PANASONIC - Very good machines all around, usually found at good prices. Panasonic
means solid construction, good enough sound and great reliability.
SEARS, JC PENNEY, MONTGOMERY WARD - Very good quality equipment all around,
manufactured by other companies and labeled with the store name.
ELECTROPHONIC - The only one worth buying is the small component player with the
front panel head adjustment - VERY HANDY FEATURE, and I haven't seen it on many
other machine. Unfortunately, Electrophonic is very poor quality using small
diameter capstans and flywheels along with a cheap motor. The speed consistency
on most Electrophinics is horrible, and they are not very reliable either.
LEAR JET - The inventor of the 8 track format. Lear Jet machines are the oldest of course,
and the few I've been inside were pretty scary fire hazards. Long, bare component
leads almost touching the chassis, the power transformer basically right up against
the wooden cabinet, parts tack-soldered seemingly as an afterthought (or a quick rig to get
it working and out the door). On the whole, a bad investment in my opinion.
NOTE: THIS DOES NOT APPLY TO OTHER BRANDS BEARING THE LABEL "LICENSED BY
LEAR JET INDUSTRIES" This only means that the manufacturer was required to purchase
a license to build or utilize a significant portion of then-current 8 track technology, and
applies only to the design of the tape transport and track changing mechanism.
MOST OTHER BRANDS - Anyone with enough money could purchase a license from Lear Jet
to build their transports, slap an audio board in there and make a fast buck. Most of these
machines are just fine, even if you never heard of the brand.
My personal all-around favorite is the Akai GXR-82D, with the CR-81D a very close second.

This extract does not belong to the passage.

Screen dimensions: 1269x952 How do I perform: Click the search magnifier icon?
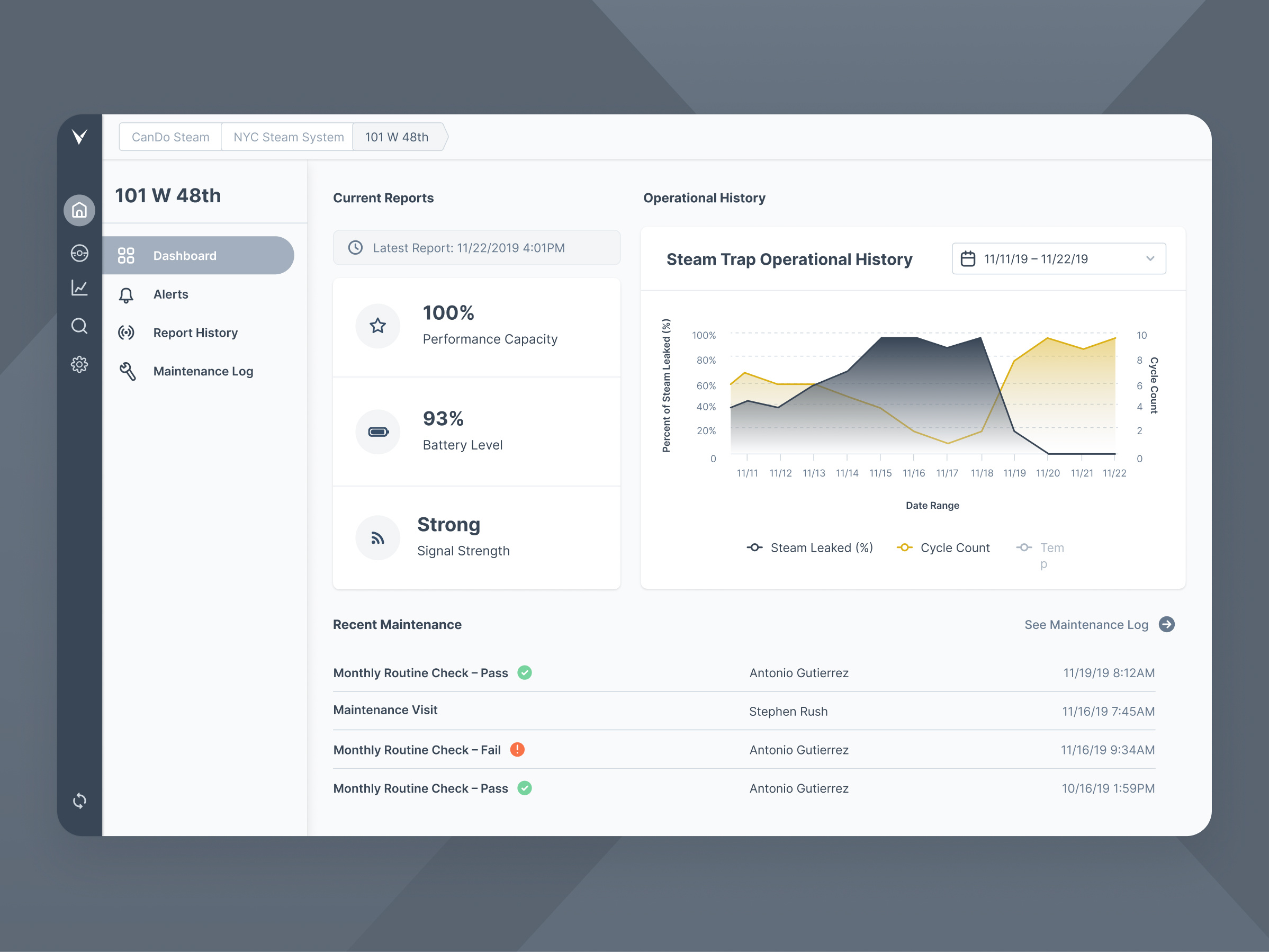[x=79, y=326]
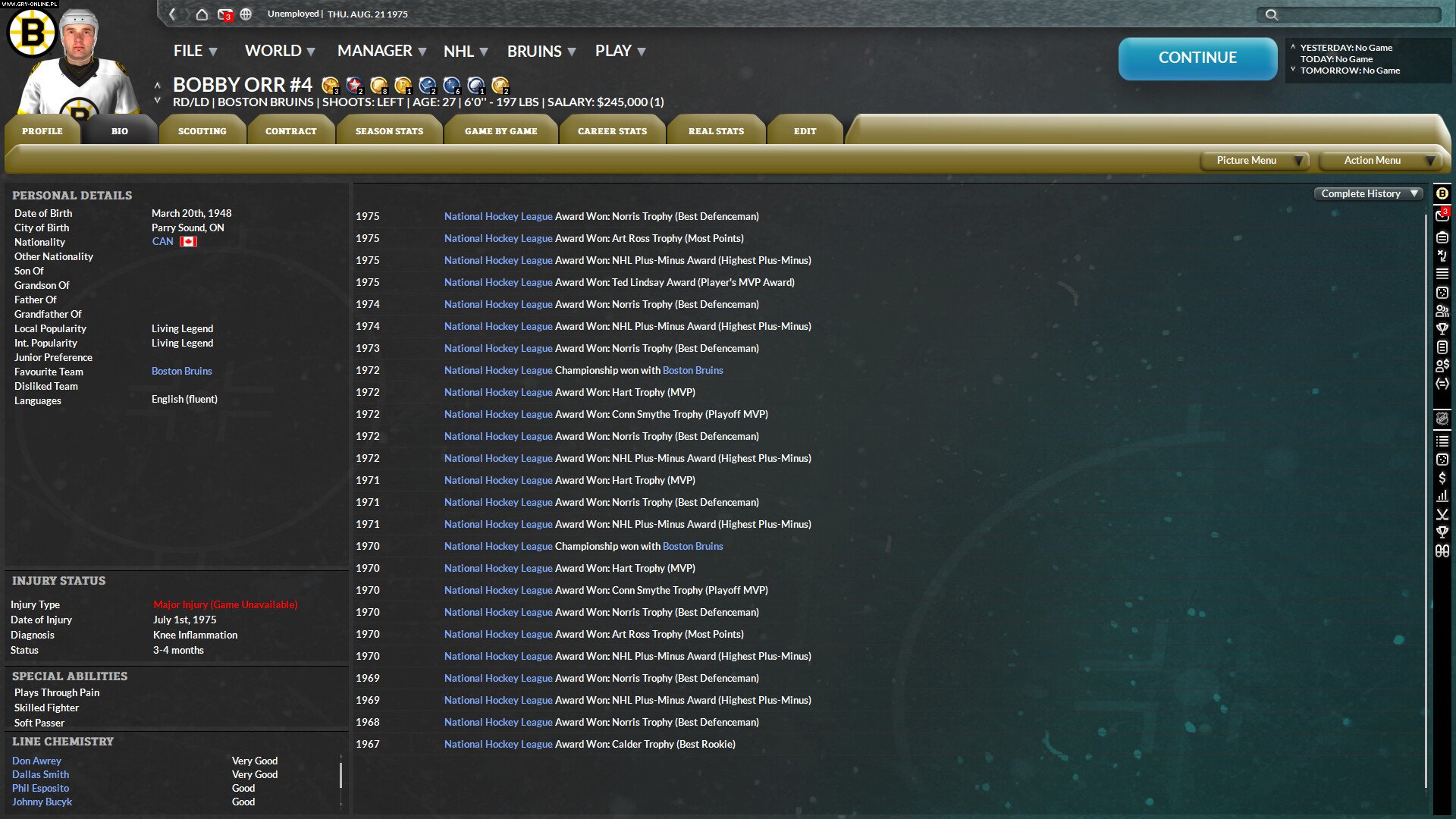
Task: Click the Canadian flag beside CAN nationality
Action: tap(188, 241)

In general, brands which tout a name like "Super Sound", etc. are usually junk behind
a persuasive name, while the better brands tend to proudly state the name of the
designer or manufacturer. Just about any brand can be made to sound good and
perform well, but the brands at the top of the list will deliver solid and satisfactory
performance for years to come, and are worth the extra investment. Happy Tracking!